Task goal
Go through the listing below and state how many lines hold the word "button", giving only the number.

Exercise data
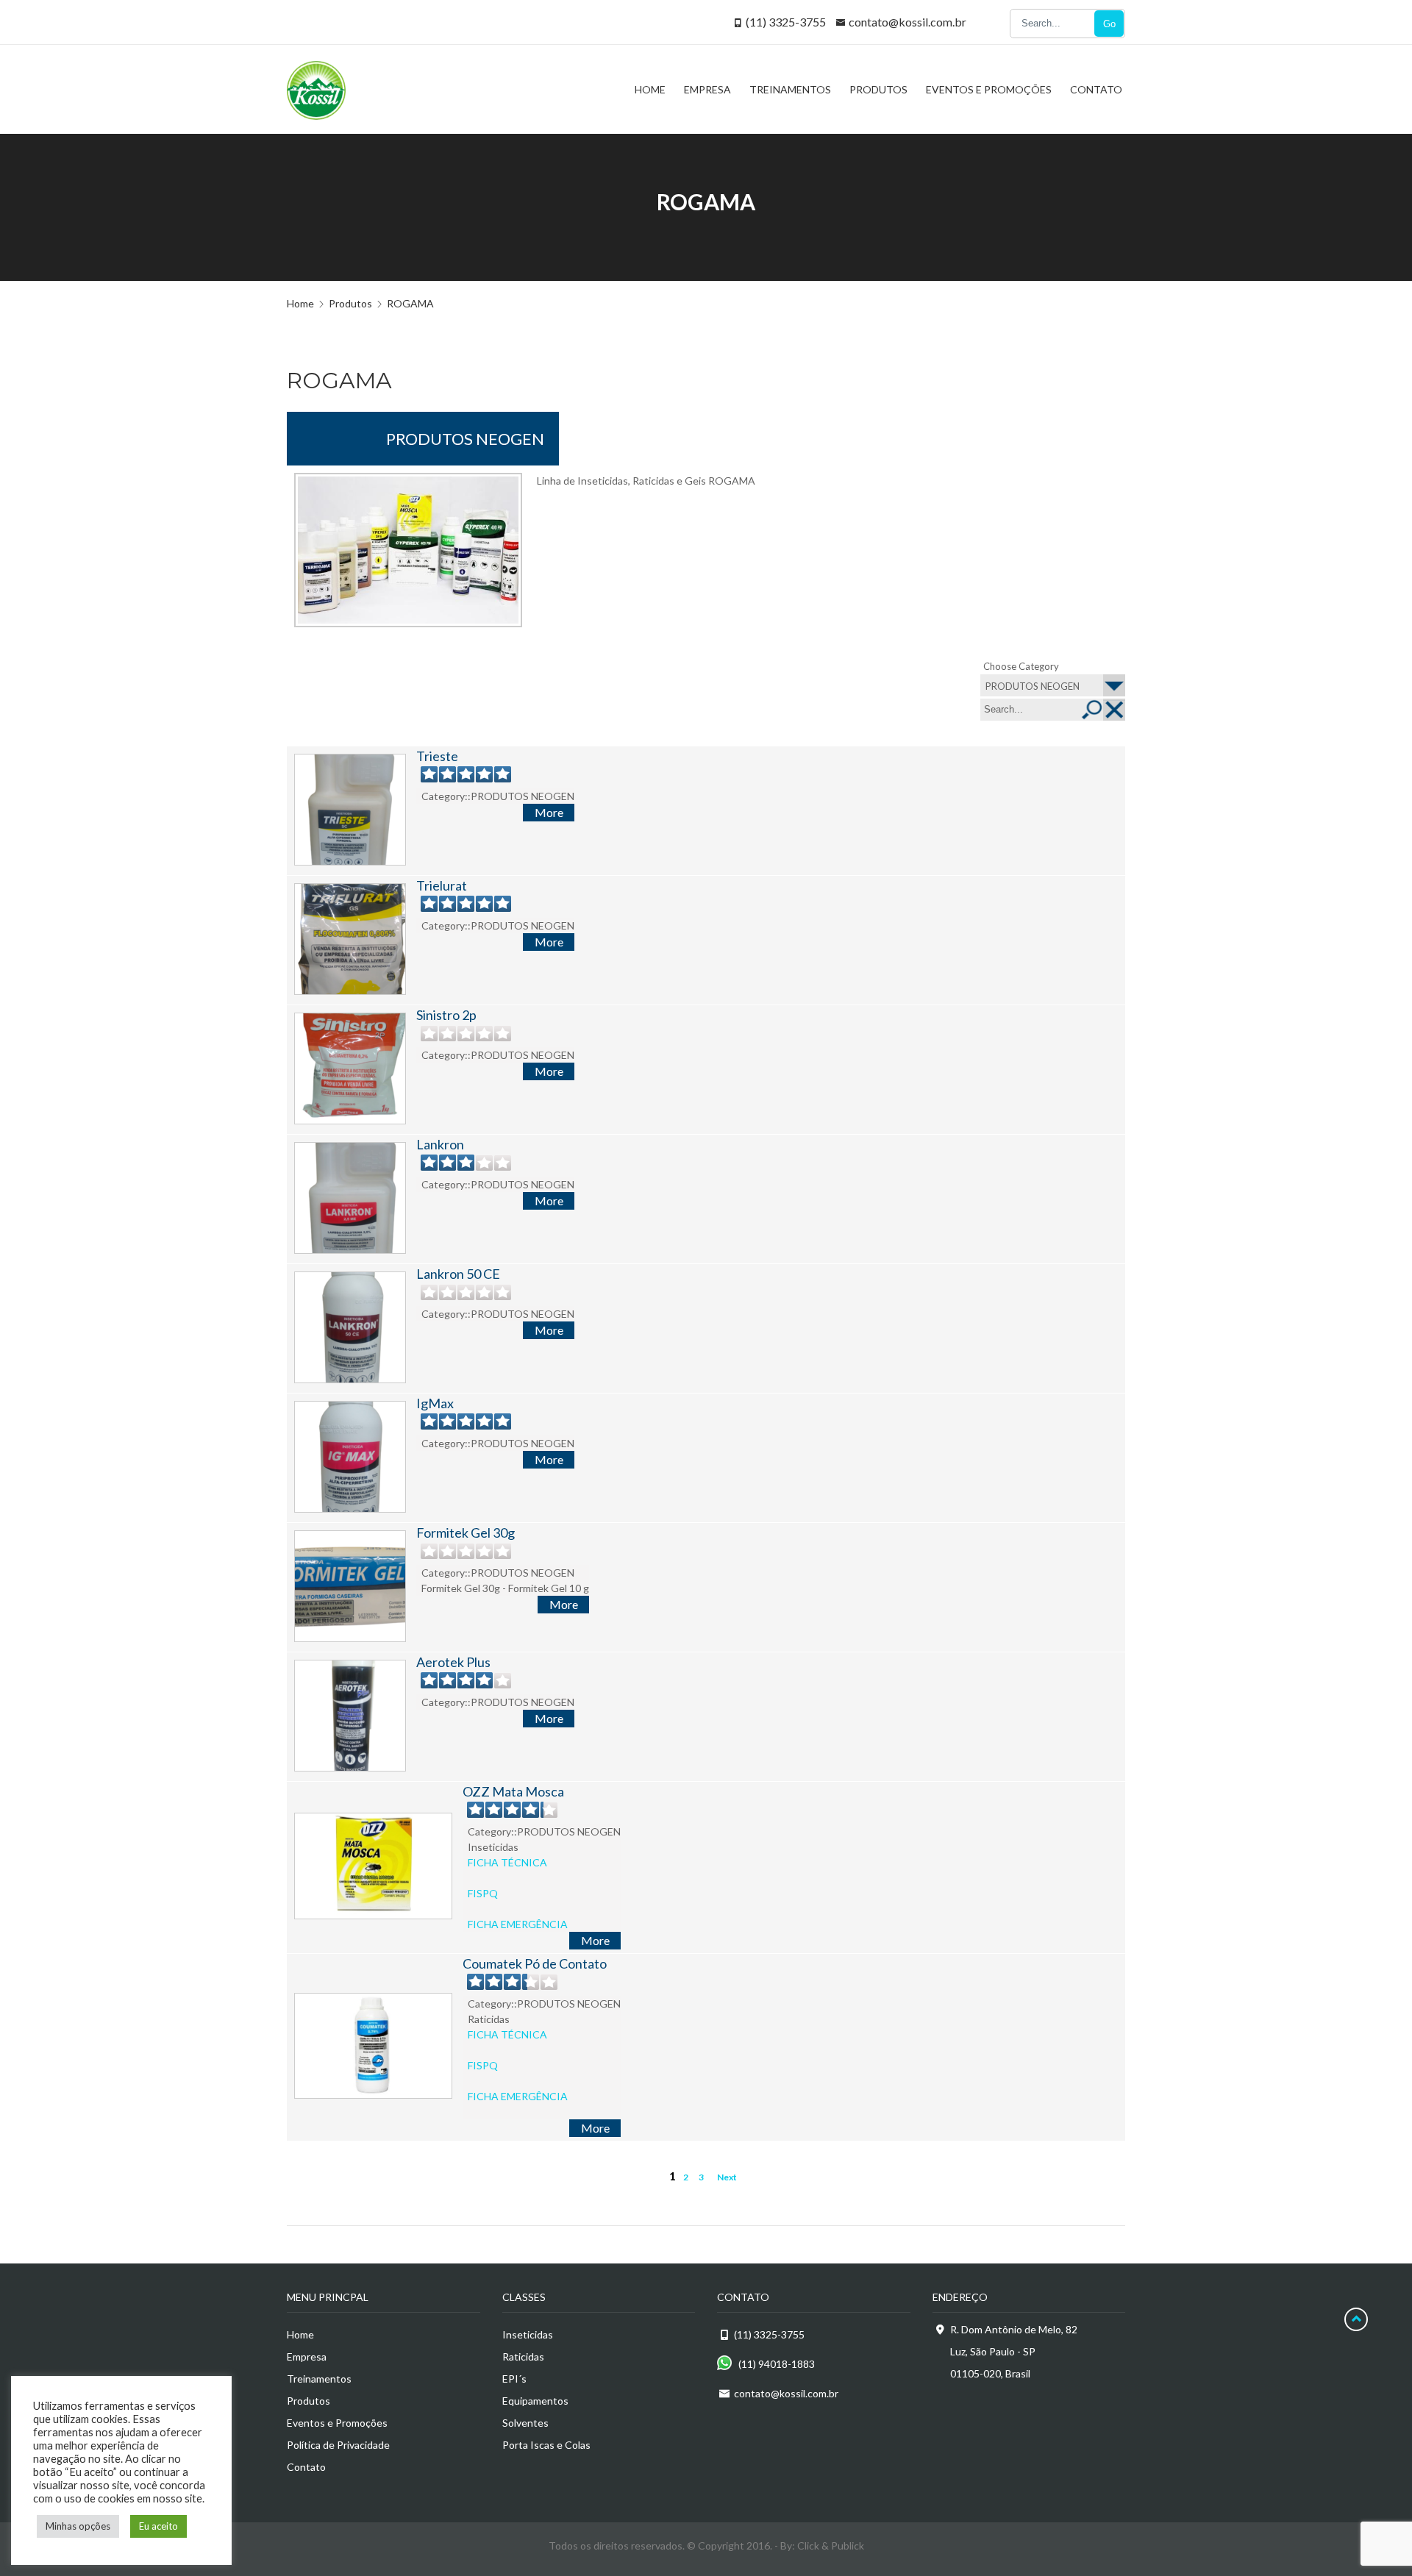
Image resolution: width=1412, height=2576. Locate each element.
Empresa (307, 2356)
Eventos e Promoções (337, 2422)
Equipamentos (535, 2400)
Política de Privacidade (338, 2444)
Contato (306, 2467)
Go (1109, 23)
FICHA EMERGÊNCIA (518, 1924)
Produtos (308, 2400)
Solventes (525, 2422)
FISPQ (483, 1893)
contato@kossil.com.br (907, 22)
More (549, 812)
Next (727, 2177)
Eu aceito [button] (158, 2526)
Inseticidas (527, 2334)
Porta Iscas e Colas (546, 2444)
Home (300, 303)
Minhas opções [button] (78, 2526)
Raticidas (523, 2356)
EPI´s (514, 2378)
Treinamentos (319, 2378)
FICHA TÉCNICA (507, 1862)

Expected output
2